今日の迷言・余言・禁言

「見切り発車」でも“取り残される”人々

いよいよというべきか、予定では今日5都道県の「緊急事態宣言」が解除される。厳密にいうと、神奈川と北海道とは本来の“解除規定”からは外れるのだが、多分、一緒に解除される。実際には、もう“経済面”が限界に来ているからだ。いくら、行政が手厚くカバーすると言っても、すべてをまかなうことなどとてもできない。あちこちから悲鳴が上がっていて、これ以上の“自粛要請”は政府や自治体そのものの首を絞めかねない。実際には、だから「見切り発車」でOKを出すのだ。

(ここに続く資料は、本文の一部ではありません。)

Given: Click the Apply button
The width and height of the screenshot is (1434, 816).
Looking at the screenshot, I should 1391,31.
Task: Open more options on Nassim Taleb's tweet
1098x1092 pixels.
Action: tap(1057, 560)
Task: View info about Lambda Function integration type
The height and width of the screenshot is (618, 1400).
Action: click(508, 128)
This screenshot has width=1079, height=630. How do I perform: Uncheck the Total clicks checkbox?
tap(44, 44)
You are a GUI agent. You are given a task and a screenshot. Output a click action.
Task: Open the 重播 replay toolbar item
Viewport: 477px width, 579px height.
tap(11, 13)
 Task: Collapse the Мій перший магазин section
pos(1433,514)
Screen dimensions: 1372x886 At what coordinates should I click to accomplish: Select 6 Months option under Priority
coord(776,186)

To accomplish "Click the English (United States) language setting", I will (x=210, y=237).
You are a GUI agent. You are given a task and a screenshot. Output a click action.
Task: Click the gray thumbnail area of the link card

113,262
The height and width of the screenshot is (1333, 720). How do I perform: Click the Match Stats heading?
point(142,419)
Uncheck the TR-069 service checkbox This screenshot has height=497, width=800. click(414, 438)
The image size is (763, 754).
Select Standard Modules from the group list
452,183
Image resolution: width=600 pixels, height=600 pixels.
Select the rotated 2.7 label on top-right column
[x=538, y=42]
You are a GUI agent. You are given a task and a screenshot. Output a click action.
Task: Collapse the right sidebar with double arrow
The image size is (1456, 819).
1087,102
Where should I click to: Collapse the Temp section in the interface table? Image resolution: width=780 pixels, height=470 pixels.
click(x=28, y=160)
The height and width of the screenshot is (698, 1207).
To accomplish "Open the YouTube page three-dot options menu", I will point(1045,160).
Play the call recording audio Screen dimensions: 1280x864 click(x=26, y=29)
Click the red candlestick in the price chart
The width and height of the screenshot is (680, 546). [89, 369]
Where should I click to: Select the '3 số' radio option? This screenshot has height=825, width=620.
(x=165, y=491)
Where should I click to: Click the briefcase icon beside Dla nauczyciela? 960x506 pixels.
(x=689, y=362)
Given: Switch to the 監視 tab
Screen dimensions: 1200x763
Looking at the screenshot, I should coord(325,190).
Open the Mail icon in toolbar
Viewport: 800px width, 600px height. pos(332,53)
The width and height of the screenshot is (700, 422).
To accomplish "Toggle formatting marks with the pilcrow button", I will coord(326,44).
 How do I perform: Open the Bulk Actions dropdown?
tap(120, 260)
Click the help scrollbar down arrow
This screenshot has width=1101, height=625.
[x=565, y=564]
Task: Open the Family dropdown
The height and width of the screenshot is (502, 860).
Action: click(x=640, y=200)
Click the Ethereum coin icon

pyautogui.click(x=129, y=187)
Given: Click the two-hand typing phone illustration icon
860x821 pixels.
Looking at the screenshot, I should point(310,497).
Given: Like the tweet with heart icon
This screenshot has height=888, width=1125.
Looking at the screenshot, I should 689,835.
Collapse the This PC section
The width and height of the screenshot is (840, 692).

ただ世界的に観れば、日本の見切り発車など“可愛いもの”で、欧米の「見切り発車」は、本当の見切り発車で、だから“封鎖”していた割に感染者数はまだまだ急減していない。日本は“だらだら型”なので一気には減っていないが、元々それほど多いとは言えないのだから、それなりの成果は出ていると言える。少なくとも、一時期心配されたほどには蔓延していない。日本人は基本的には“公共のルール”に敏感なので、“規律に飛んだ国民性”がプラスに働いたと言える。既に“自粛解除”となっている京都・大阪・兵庫の三府県の“コロナ騒動”に起因する負債額1000万円以上の倒産件数が27件であったと報告された。観光関連産業が圧倒的に多く、その経済的損失は7000億円に達するとも言われている。三府県だけでもそうなのだから、全国合わせるとどのくらいになるのか、多少、見切り発車でも“解除”してしまいたくなる気持ちがわかろうというものだ。こういう場合、よく「人命と経済とどちらが大切か」というようなことをいう人がいるが、間違いなく両方大切なのだ。経済が枯渇すれば、飢え死にする人が出てくる。つまり「人命」が失われるからだ。病気になってだけ、人命が失われるわけではない。“飢え死に”しないまでも、職場を失い、住居を失い、未来を失う人が出てくる。病気の人も救わなければいけないが、職場や住居を失った人も救わなければいけない。少なくとも、行政というのはそういうものだ。ただ、全国的に“自粛解除”がなされたことで、すべての業種が“元に戻った”と言えるかというと、そうではない。まだ、海外からの渡航者に関しては“制限”が掛けられているからだ。実際、こちらの方は、そう簡単に外すわけにはゆかない。日本の場合、訪日客によってもたらされたものが圧倒的なので、まだまだ海外では拡大中であるから、その部分の規制は外すわけにはゆかない。つまり、訪日客によって成り立っていた職種は「見切り発車」から取り残される。それらの人達をどう守っていくか、それが今後の課題となっていくだろう。